Semantic Analysis - Document Clustering Flashcards
Document Clustering
- Unsupervised ML
- Don’t have pre-defined categories, there are no labels
- Put similar documents together (e.g., recipes)
- Put documents into a given # of clusters
Classification
- Supervised ML
- Set of categories
Methods of clustering
All about distance metrics.
- Centroid based: Try to find where the center of centroids are and then which centroid each document belongs to.
- Hierarchical based: break documents into two groups, then divide in two groups, then take those and break into two groups. Usually better, but they are slower.
K-means clustering
- Most popular algorithm in NLP for centroid clustering
- random pick k documents
- use semantic similarity, document similarity
- make each document a cluster of centroid it is closest to
- calculate a centroid in the exact center
- documents get reassigned to cluster
- keep going until no centroid need to be moved and no documents are reassigned
- kmeans is fast compared to other clustering algorithms and has broad applications
- to scale to massive datasets (think Google), index the centroids. For every center, query the nearest points. Takes more time to index, but access is very fast. 50x improvement in speed.
Problems
- Typically guessing k
- weakness, use random seeds to start with
- unlucky seeding because of random seed
- Simple and easy to understand
- Final cluster config depends on initial centroid allocation
- Need to choose the value of k
- Convergence - can get stuck
Hierarchical Clustering
Agnes (agglomerative nesting) - one big cluster, every document as a cluster, merge documents together, keep merging until all documents are merged into a super cluster. Ward’s minimum variance. Way to merge clusters. Pick one when the result will create the least amount of variance within the documents within the cluster.
Diana (divisive analysis) - start with super cluster, then split, then split, etc. Look within one cluster, look for farthest outlier, doc least like the other and break into another cluster, then move documents that are more similar to it with that cluster. Then repeat. Keep dividing. Done when one doc per cluster, but can stop sooner. Stop when if you continue dividing it would be difficult to tell the difference between clusters.
- We can cut the dendrogram wherever we want.
- Don’t have to decide ahead of time how many clusters because you can cut at different points in the tree.

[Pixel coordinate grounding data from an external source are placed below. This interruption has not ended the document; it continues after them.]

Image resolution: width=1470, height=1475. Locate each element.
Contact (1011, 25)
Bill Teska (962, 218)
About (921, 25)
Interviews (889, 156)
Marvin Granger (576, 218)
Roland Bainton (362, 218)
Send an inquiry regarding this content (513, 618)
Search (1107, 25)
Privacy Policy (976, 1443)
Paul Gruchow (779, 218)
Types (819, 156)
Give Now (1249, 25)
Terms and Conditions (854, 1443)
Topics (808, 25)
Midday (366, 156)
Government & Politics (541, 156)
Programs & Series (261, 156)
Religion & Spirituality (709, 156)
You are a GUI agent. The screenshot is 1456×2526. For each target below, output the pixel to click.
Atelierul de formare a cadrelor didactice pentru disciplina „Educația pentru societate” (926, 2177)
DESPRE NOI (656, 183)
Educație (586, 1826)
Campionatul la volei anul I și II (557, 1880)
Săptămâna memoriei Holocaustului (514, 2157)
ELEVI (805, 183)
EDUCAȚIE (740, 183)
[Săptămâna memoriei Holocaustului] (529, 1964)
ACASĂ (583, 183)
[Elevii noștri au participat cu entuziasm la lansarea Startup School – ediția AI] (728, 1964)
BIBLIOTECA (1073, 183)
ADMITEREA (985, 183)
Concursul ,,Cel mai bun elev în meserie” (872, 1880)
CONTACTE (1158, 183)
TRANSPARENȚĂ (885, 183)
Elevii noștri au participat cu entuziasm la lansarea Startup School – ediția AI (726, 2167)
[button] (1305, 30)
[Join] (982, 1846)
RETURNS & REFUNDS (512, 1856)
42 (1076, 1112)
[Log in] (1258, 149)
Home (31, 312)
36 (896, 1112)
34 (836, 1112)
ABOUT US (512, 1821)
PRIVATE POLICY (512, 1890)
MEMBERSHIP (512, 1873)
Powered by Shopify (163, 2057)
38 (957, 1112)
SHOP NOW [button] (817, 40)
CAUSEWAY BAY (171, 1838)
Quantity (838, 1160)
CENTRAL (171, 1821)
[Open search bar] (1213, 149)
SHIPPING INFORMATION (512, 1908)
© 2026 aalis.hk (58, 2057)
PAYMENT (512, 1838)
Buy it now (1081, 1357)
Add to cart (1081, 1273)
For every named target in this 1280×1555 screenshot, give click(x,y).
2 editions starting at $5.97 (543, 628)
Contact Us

Principal Component Analysis
- Dimensionality reduction
- 2d lot even if there are 30000, etc. dimensions
Labelling clusters
- Top n features from TF-IDF values from centroid or average or all docs in a particular cluster
- List top 3 or 4 features to get a quick label
Cluster Cohesion
Measures how closely related objects are in a cluster
Cluster Separation
Measures how distinct or well-separated a cluster is from other clusters. Clusters should be as far apart as possible. If they aren’t far apart, then they should be one cluster.
F measure
Harmonic mean between precision and recall
Evaluating Cluster Quality
Internal measures
- Cluster Cohesion
- Cluster Separation
External measures
- Entropy
- F-measure
Entity Resolution
Identifying and linking/grouping different manifestations of the same real-world object, e.g., addressing the same person in text (can’t go just by the name), web pages of same business, etc.
Clustering on graphs
Querying over a graph (traversing a graph) is faster than joining many tables especially when talking about a trillion records.